YOUR INSTRUCTIONS
In the records below, copy out word for word everything from the line containing "Given: Tap the course name subtitle in header" through the line containing "Looking at the", including both of those lines. Leave the pictures out of your answer.

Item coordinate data
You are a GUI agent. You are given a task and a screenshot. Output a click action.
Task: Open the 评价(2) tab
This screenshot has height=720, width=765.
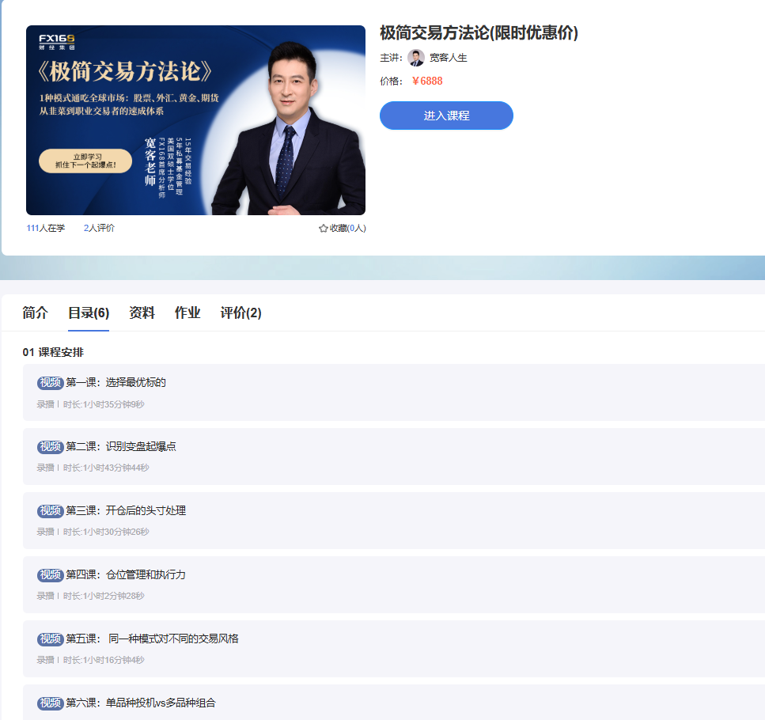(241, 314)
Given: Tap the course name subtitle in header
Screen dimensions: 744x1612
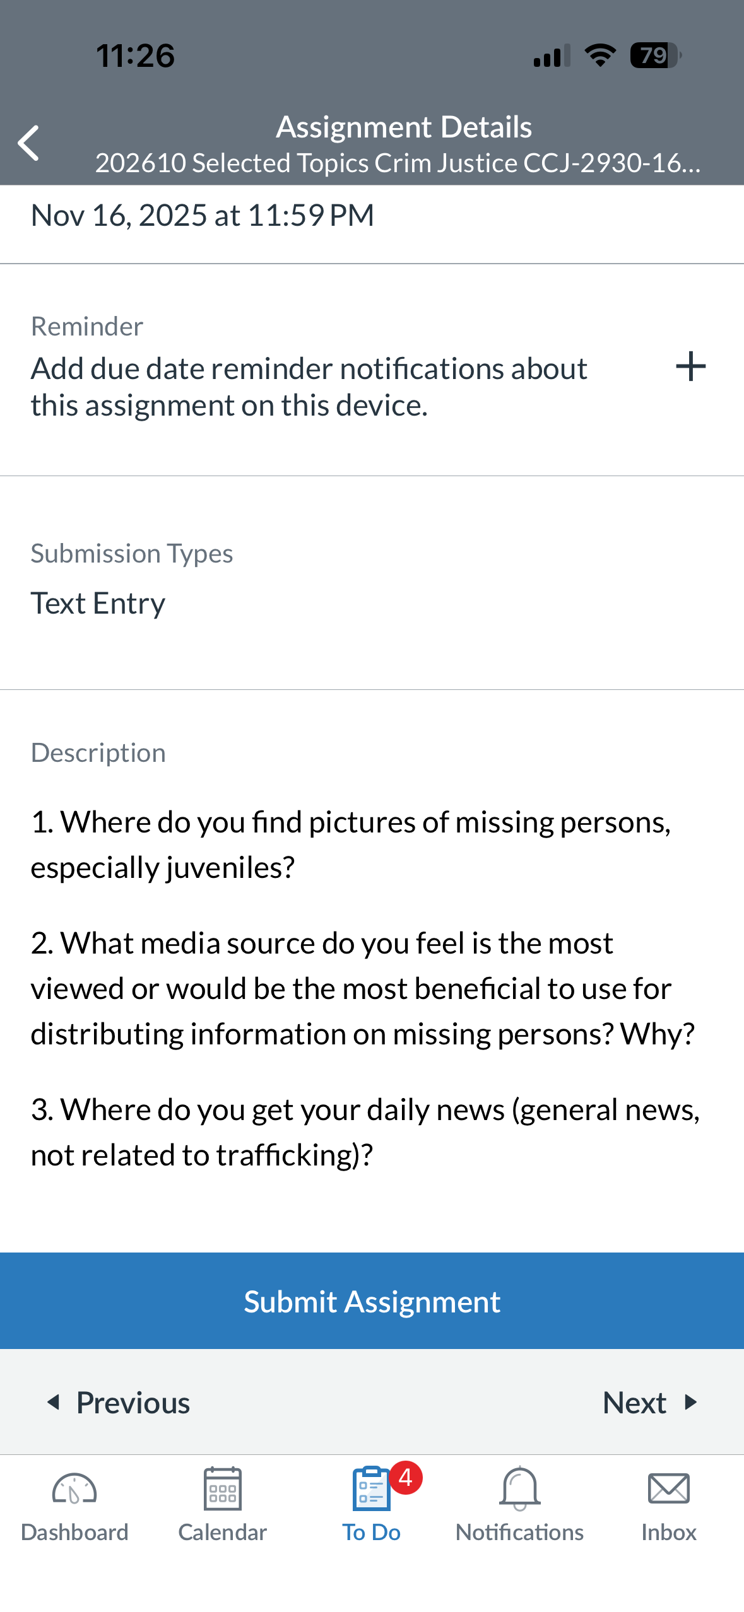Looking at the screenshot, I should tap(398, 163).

---

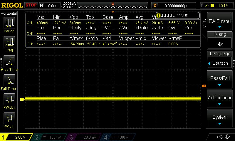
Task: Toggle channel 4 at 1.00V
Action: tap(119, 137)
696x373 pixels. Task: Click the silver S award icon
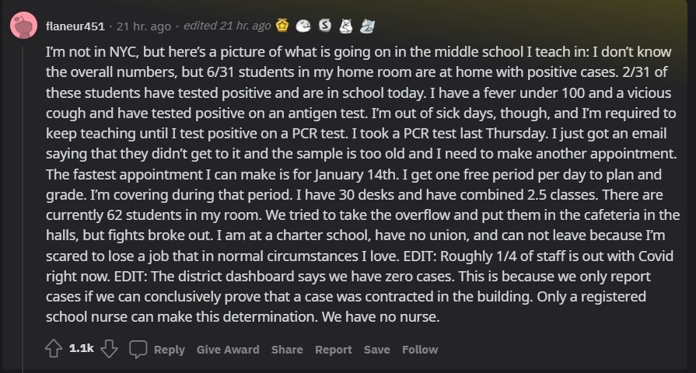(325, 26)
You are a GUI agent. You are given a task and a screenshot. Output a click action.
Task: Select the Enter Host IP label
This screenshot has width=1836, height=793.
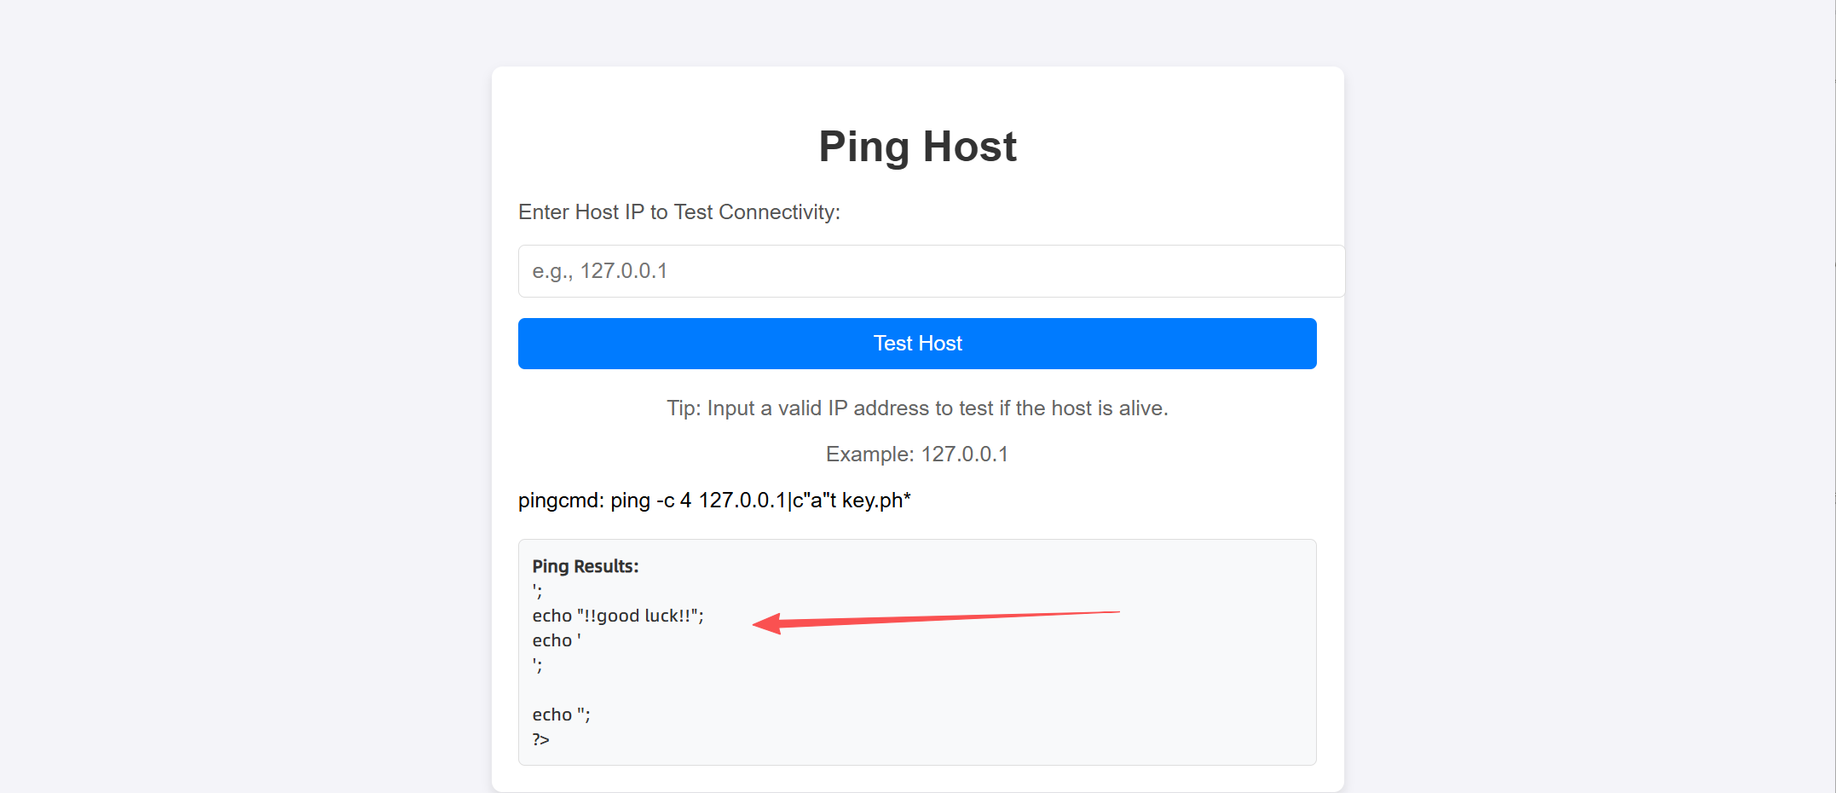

OUTPUT FOR THIS EXERCISE
Given: Tap the course name subtitle in header
Screen dimensions: 744x1612
Looking at the screenshot, I should tap(398, 163).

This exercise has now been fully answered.